Artists can use software to create musical arrangements. This software can be implemented on a computer to allow an artist to write, record, edit, and mix musical arrangements. Typically, such software can allow the artist to arrange files on musical tracks in a musical arrangement. A computer that includes the software can be referred to as a digital audio workstation (DAW). The DAW can display a graphical user interface (GUI) to allow a user to manipulate files on tracks. The DAW can display each element of a musical arrangement, such as a guitar, microphone, or drums, on separate tracks. For example, a user may create a musical arrangement with a guitar on a first track, a piano on a second track, and vocals on a third track. The DAW can further break down an instrument into multiple tracks. For example, a drum kit can be broken into multiple tracks with the snare, kick drum, and hi-hat each having its own track. By placing each element on a separate track a user can able to manipulate a single track, without affecting the other tracks. For example, a user can adjust the volume or pan of the guitar track, without affecting the piano track or vocal track. As will be appreciated by those of ordinary skill in the art, using the GUI, a user can apply different effects to a track within a musical arrangement. For example, volume, pan, compression, distortion, equalization, delay, and reverb can some of the effects that can be applied to a track.
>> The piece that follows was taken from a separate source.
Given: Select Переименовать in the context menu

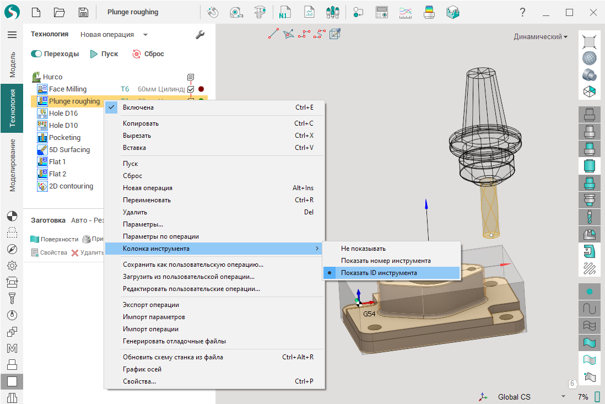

Typically, a DAW works with two main types of files: MIDI (Musical Instrument Digital Interface) files and audio files. MIDI can an industry-standard protocol that enables electronic musical instruments, such as keyboard controllers, computers, and other electronic equipment, to communicate, control, and synchronize with each other. MIDI does not transmit an audio signal or media, but rather transmits “event messages” such as the pitch and intensity of musical notes to play, control signals for parameters such as volume, vibrato and panning, cues, and clock signals to set the tempo. As an electronic protocol, MIDI is notable for its widespread adoption throughout the industry.

Using a MIDI controller coupled to a computer, a user can record MIDI data into a MIDI track. Using the DAW, the user can select a MIDI instrument that can be internal to a computer and/or an external MIDI instrument to generate sounds corresponding to the MIDI data of a MIDI track. The selected MIDI instrument can receive the MIDI data from the MIDI track and generate sounds corresponding to the MIDI data which can be produced by one or more monitors or speakers. For example, a user may select a piano software instrument on the computer to generate piano sounds and/or may select a tenor saxophone instrument on an external MIDI device to generate saxophone sounds corresponding to the MIDI data. If MIDI data from a track is sent to an internal software instrument, this track can be referred to as an internal track. If MIDI data from a track is sent to an external software instrument, this track can be referred to as an external track.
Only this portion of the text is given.